The Bush administration’s expanded role for military advisers in Colombia has started to pay dividends with the capture and killings of senior guerrilla leaders.
Long limited to an antidrug role, U.S. personnel won authority in 2002 to train the Colombian army in counterinsurgency operations.
U.S. Green Berets showed the local soldiers how to patrol in small units and use high-tech gear in the Andean jungle to find and kill antigovernment guerrillas.
The quarry is the top brass of the Revolutionary Armed Forces of Colombia, or FARC, a murderous army of cocaine traffickers who once roamed the country with virtual impunity.

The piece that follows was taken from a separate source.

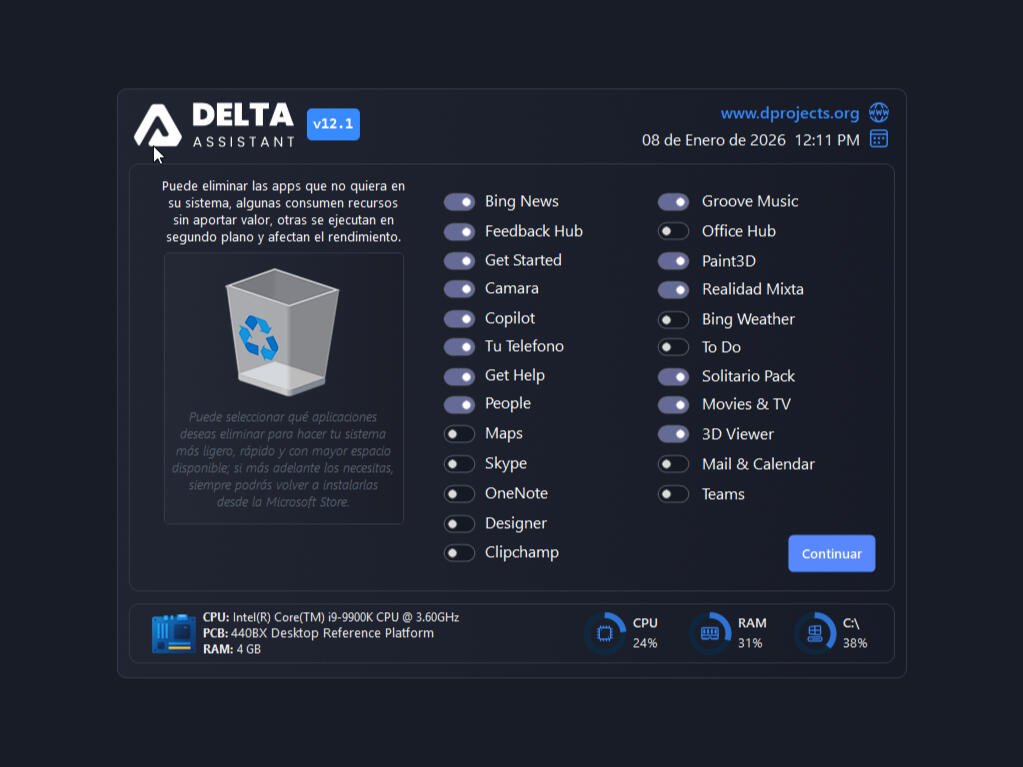Click the Delta Assistant logo icon
Viewport: 1023px width, 767px height.
[x=158, y=126]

The U.S.-trained Colombians “have located and killed not only FARC members, but senior FARC members,” said Steve Lucas, spokesman for Miami-based U.S. Southern Command, which oversees American military operations in Latin America.

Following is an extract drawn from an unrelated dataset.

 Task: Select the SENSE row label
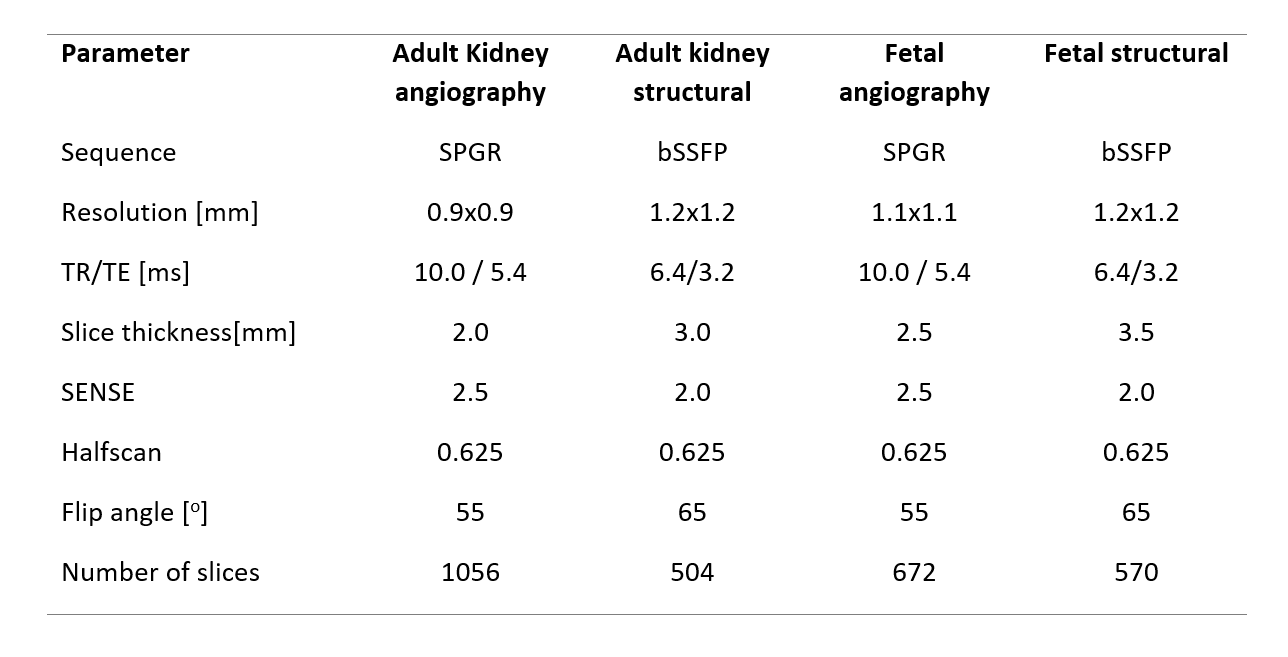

“Their strategy is to integrate operations by gathering appropriate intelligence and use that intelligence to conduct a decapitation strategy. Get the leadership, in other words,” he said.

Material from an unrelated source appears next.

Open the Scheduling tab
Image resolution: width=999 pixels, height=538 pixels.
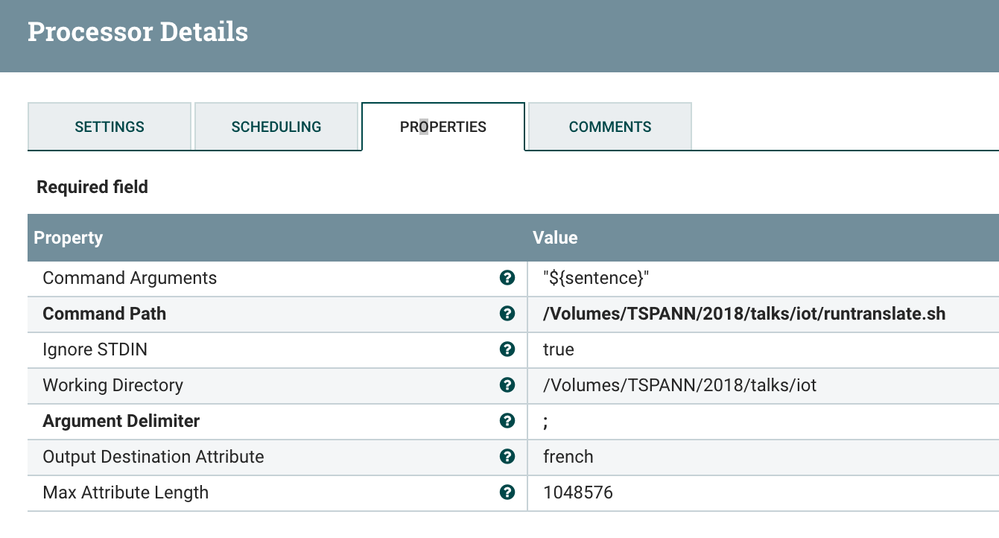click(276, 127)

A new Colombian “Commando Battalion” was created this past spring. The Americans showed them how to conduct surveillance while on patrol, use night-vision goggles and operate lasers to point out targets. What’s more, the administration and Congress also lifted a ban on intelligence sharing. Southern Command began telling the Colombian army where to look for the guerrillas, based on communications information and spy photos.
The result: Since last spring, the Commando Battalion and other forces have killed at least three senior FARC leaders. The insurgents control most of Colombia’s vast cocaine-trafficking operations, using terrorist attacks and kidnappings to protect their illicit trade.
A U.S. defense adviser said in an interview that there are reports from Colombia that another “big fish” was killed last week. Mr. Lucas said he had no information on such an incident.
The new thrust is part of a “decapitation” strategy to disrupt and disband the 18,000-strong FARC by killing its leadership.
Before September 11, U.S. advisers were limited to training the Colombians for antidrug operations.
But the global war on terrorism brought a realization that drugs and terrorism in Colombia are one. “You cannot eradicate cocaine, which funds the terrorists, without also going after the terrorists,” the defense adviser said.
At the urging of the White House, Congress in 2002 passed a law expanding the U.S. role, while keeping a cap on military advisers at 400.